2013年のF1第7戦カナダGPは、ポールポジションからスタートしたセバスチャン・ベッテル(レッドブル)が独走。ライバルに全く手を出させない完璧なレースで幕を閉じた。彼が一番得意とする「先行逃げ切り」のレース展開に持ち込んでの優勝。こうして聞くと簡単で単調な内容だったように思われてしまいがちだが、今回に関しては王者ベッテルの腕と、最強レッドブルチームの技が光った結果の「先行逃げ切り」だった。今回のPoint of the Raceでは王者ベッテルの独走劇について、振り返っていこうと思う。
【序盤の5周が勝負!】
予選でポールポジションを勝ち取ったベッテル。今回は2番手のルイス・ハミルトン(メルセデスAMG)が優勝争いでのライバル。まず差をつけたのがスタート直後の5周。1コーナーでトップを死守すると、そこから得意の“先行逃げ切り”に持ち込んでいく。1周目で2秒引き離し、DRS稼働圏外に引き離すと、2周目・3周目とハミルトンよりも速いラップを刻み、5周終了時点で4.2秒の差をつけ序盤から主導権を握っていった。

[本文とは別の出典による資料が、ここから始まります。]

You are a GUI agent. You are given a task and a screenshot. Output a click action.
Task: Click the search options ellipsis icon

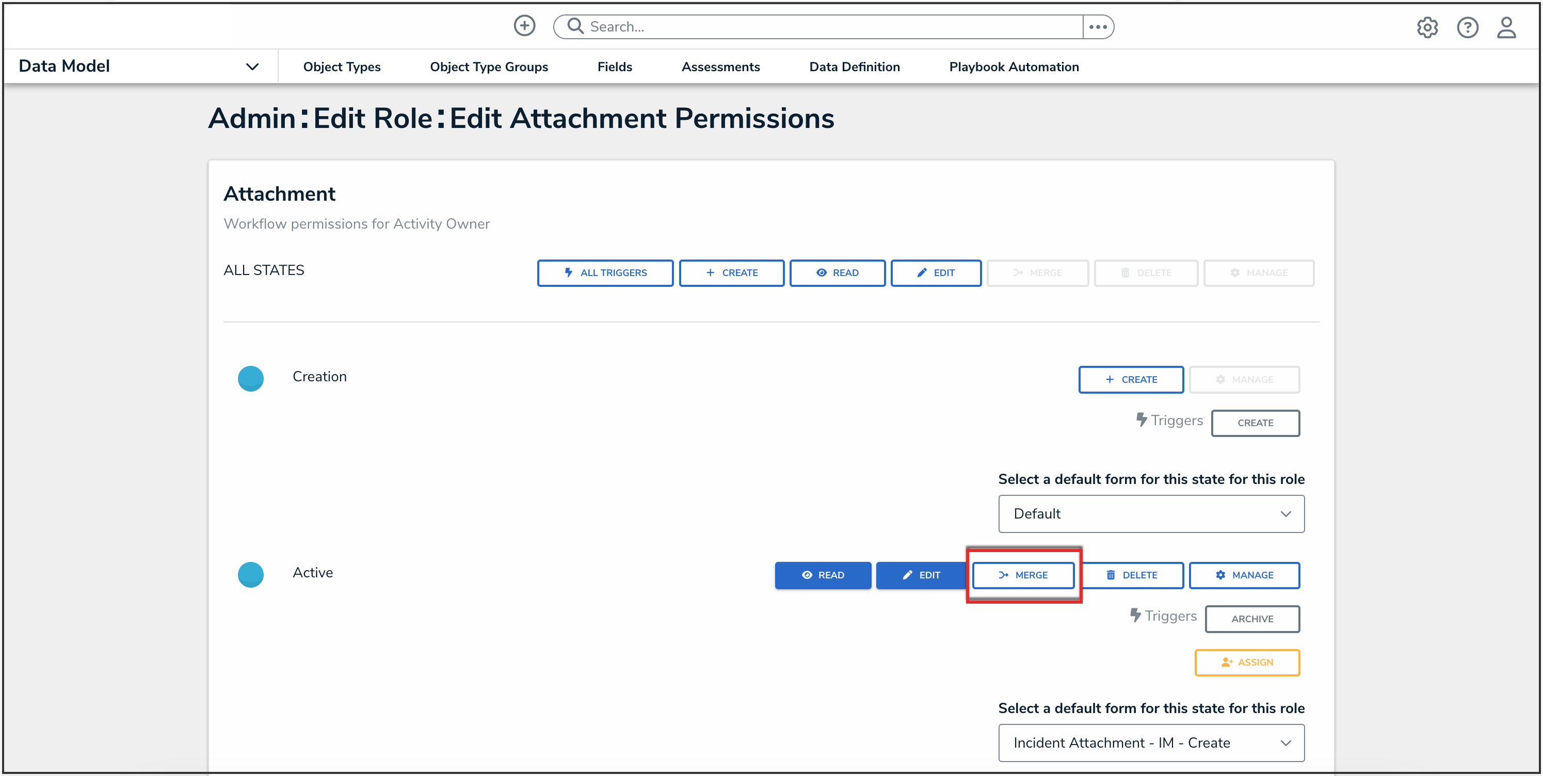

[スタート直後5周のベッテルとハミルトンのラップタイム比較]
このスティント序盤での集中力はミディアムタイヤに換えた直後にも発揮される。ハミルトンよりも3周早い16周目にピットインしたベッテル。今回のミディアムタイヤは熱の入りがスーパーソフトに比べると時間がかかるため、即効性に欠けて新品状態でのラップタイムが今ひとつ伸びないと言われていた。それでもベッテルはピットアウト後の数周で1分19秒前半という好タイムを連発。ここでも後続に対し“大きな差”をつけるきっかけとなり、貯金を一気に13秒にまで増やすことに成功した。このようにベッテルは、ただ“PPスタートでレースの主導権が握れる”から速かったのではなく、70周ある決勝レース中のうち、重要な数周を特に集中してベストタイムを連発。ここで流れを作り出して、後続に対して大きなリードを築いていったのだ。
【ドライタイヤのテストが完璧でない中で迎えた“ぶっつけ本番”の決勝】
実は、ここまでの流れいつもの先行逃げ切りパターンと全く同じ。「また、いつもの勝ちパターンでつまらなかった」と思っていらっしゃる方も多いだろう。しかし、ここまでの展開に持ち込むのは、そうとう難しい状況にあった。今週末のカナダGPは雨絡みの不安定な天候。ドライで走行できたのは金曜日の実質的にフリー走行2回目のみ。しかも天気も曇りで気温・路面温度ともに10℃ちかく違う。実際にスーパーソフト、ミディアムタイヤがレースでどれくらい使えて、どんな性能変化が起きていくかというのは全くの未知数と言って良い状態。さらにタイヤの性能変化に対応したマシンセッティングの確認も決勝レース時のようなコンディションでしっかりと確認できなかったため、まさに“ぶっつけ本番”でのスタート。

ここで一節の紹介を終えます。